Что касается мучеников, то «те терпели огонь и зверей, и острые мечи; а ты воспламененье похоти, и мысли звериные, изнутри восстающие, и языки злых людей… Поэтому Павел велит всегда вооруженным быть». Столь высокие притязания объясняют высокую оценку человеческой свободы: «Свобода — это Божий дар человеку». Все послание выдержано в мужественном, почти воинском духе. Тщетно искать в нем столь дорогого русскому сердцу смирения. В лучшем случае о нем упоминается в нескольких словах; воинственный поток поучений оттесняет его. Но нет также и следа оптимизма. Смерть и Страшный Суд, ожидающие каждого, — таков величественный финал послания.
«Никто не знает сам о себе в тайных Божьих сужденьях; так вострепещи же каждый о своем деянье… Все проходит, как тень, исчезая. И на Бога смотри, с небес грядущего на суд человеческих тайн… Знай же: ждет нас огонь, огнем нам насытиться, огнем открывается жизнь человека, огнем проверены будут дела наши. Будь, как в геенне, уже кипящей».

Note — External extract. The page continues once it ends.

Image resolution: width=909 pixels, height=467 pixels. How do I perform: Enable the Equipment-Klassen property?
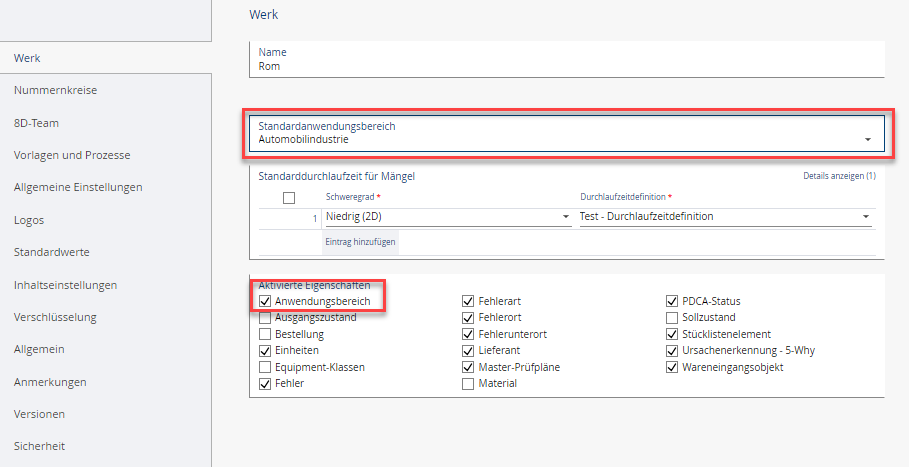coord(265,367)
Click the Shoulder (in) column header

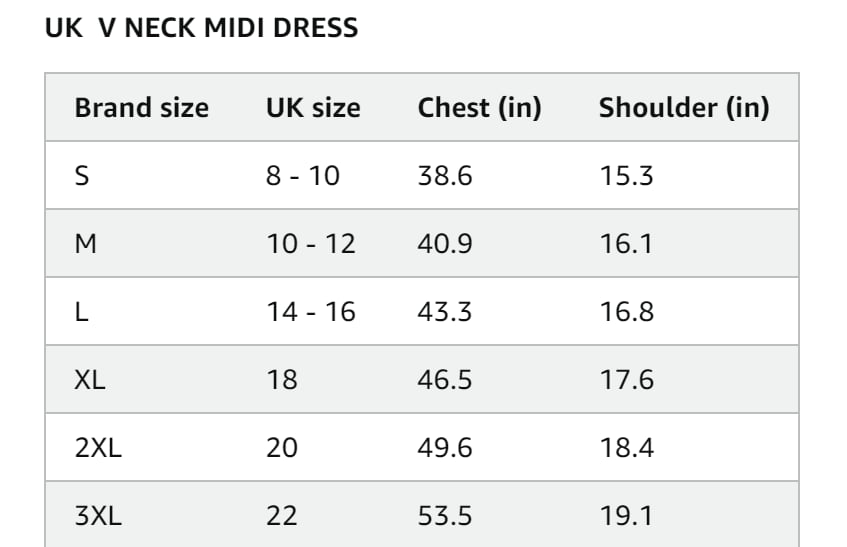pos(684,107)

Несколько ласковых и ободряющих слов, сказанных в заключение письма, смягчают устрашающее впечатление от этой перспективы. После преувеличенных выражений по поводу своего недостоинства автор заканчивает свое послание новым поэтическим переходом — на этот раз прославляя Божественный закон и деятельную нравственную жизнь.
«Ни на небе вверху, ни на земле внизу нет ничего важнее, как сознавать Господа, и повиноваться деснице Его и шуйце Его, и творить волю Его, и соблюдать заповеди Его. Потому что знатное имя не введет в Царство Небесное, и слово без смысла не на пользу слышащим, лишь слово, подтвержденное делом, веры достойным становится».
Если бы кто-либо захотел найти среди древнерусских религиозных сочинений отражение пелагианского духа, то больше всего подошел бы ему именно этот великолепный образчик духовного красноречия. Этот призыв к героической нравственной борьбе, подкрепленный осознанием опасностей и одновременно сознанием человеческой свободы и ее грандиозными возможностями. При всем этом данное послание не типично для русского благочестия. Его нельзя также рассматривать как некий идеал мирянина. Очевидно, что духовный отец стремится приспособиться к запросам духовного сына. Для него он избирает основные добродетели — милосердие и терпение; для него предназначена и подборка цитат — изречений здравого смысла. Но при этом ясно, что его собственный духовный мир слишком далек от мирской посредственности, вряд ли он желает успешно к ней приспосабливаться. Его героический идеал христианства непосилен для слабого князя. Реальное отражение «средней» религии следует поискать гделибо в другом месте.